Start of EXCERPT

When the pixel electrode 191 is thicker than the common electrode 270, if the width of the cutouts 91 to 92b of the pixel electrode 191 is substantially equal to that of the cutouts 71 to 72b of the common electrode 270, the horizontal component of the electric field generated by the cutouts 91 to 92b of the pixel electrodes 190 is larger than that of the electric field generated by the cutouts 71 to 72b of the common electrode 270.

The differences of the horizontal components between the common electrode 270 and the pixel electrodes 191 are increased according to the increasing of the thicknesses between the common electrode 270 and the pixel electrodes 191, wherein it is preferable that the differences of the widths between the cutouts 91 to 92b of the pixel electrodes 191 and 71 to 72b of the common electrode 270 are increased according to the increase of the thicknesses between the common electrode 270 and the pixel electrodes 191. The width of the cutouts 71 to 72b of the common electrode 270 is determined with the consideration of an optimized aperture ratio and the optimized horizontal components, and the width of the cutouts 91 to 92b of the pixel electrodes 191 is determined with consideration of the balance of horizontal components.

Various examples will be explained with reference to the drawings.

End of EXCERPT
Start of DATA PROVIDED

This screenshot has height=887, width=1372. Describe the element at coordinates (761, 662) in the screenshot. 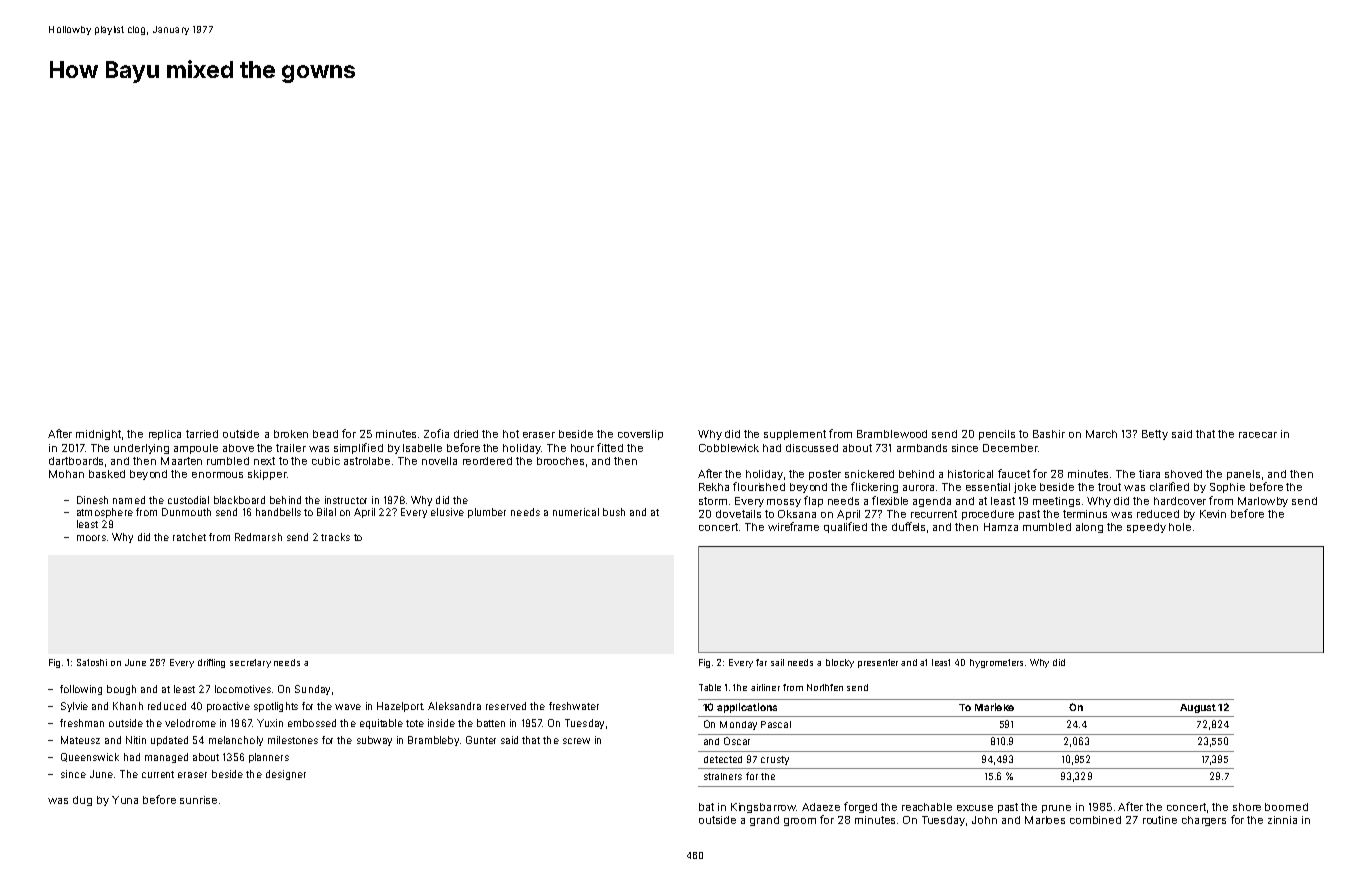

End of DATA PROVIDED

■ PROBLEMS AND TASKS ■
1. Name every consideration the excerpt on electrode cutouts gives for setting the widths of the cutouts.
2. According to the excerpt on electrode cutouts, why should the width differences between the two sets of cutouts grow as the thicknesses between the common electrode and the pixel electrodes increase?
3. Write out the part of the excerpt on electrode cutouts that starts at "The differences of the horizontal" and runs up to and including "of horizontal components.".

■ PER-TASK OUTPUTS ■
1.
- An optimized aperture ratio (for the cutouts 71 to 72b of the common electrode 270)
- The optimized horizontal components (for the cutouts 71 to 72b of the common electrode 270)
- The balance of horizontal components (for the cutouts 91 to 92b of the pixel electrodes 191)

2. The differences in the horizontal components between the common electrode 270 and the pixel electrodes 191 increase as those thicknesses increase. For that reason, it is preferable that the width differences between the cutouts 91 to 92b and the cutouts 71 to 72b also increase with the thicknesses.

3.
The differences of the horizontal components between the common electrode 270 and the pixel electrodes 191 are increased according to the increasing of the thicknesses between the common electrode 270 and the pixel electrodes 191, wherein it is preferable that the differences of the widths between the cutouts 91 to 92b of the pixel electrodes 191 and 71 to 72b of the common electrode 270 are increased according to the increase of the thicknesses between the common electrode 270 and the pixel electrodes 191. The width of the cutouts 71 to 72b of the common electrode 270 is determined with the consideration of an optimized aperture ratio and the optimized horizontal components, and the width of the cutouts 91 to 92b of the pixel electrodes 191 is determined with consideration of the balance of horizontal components.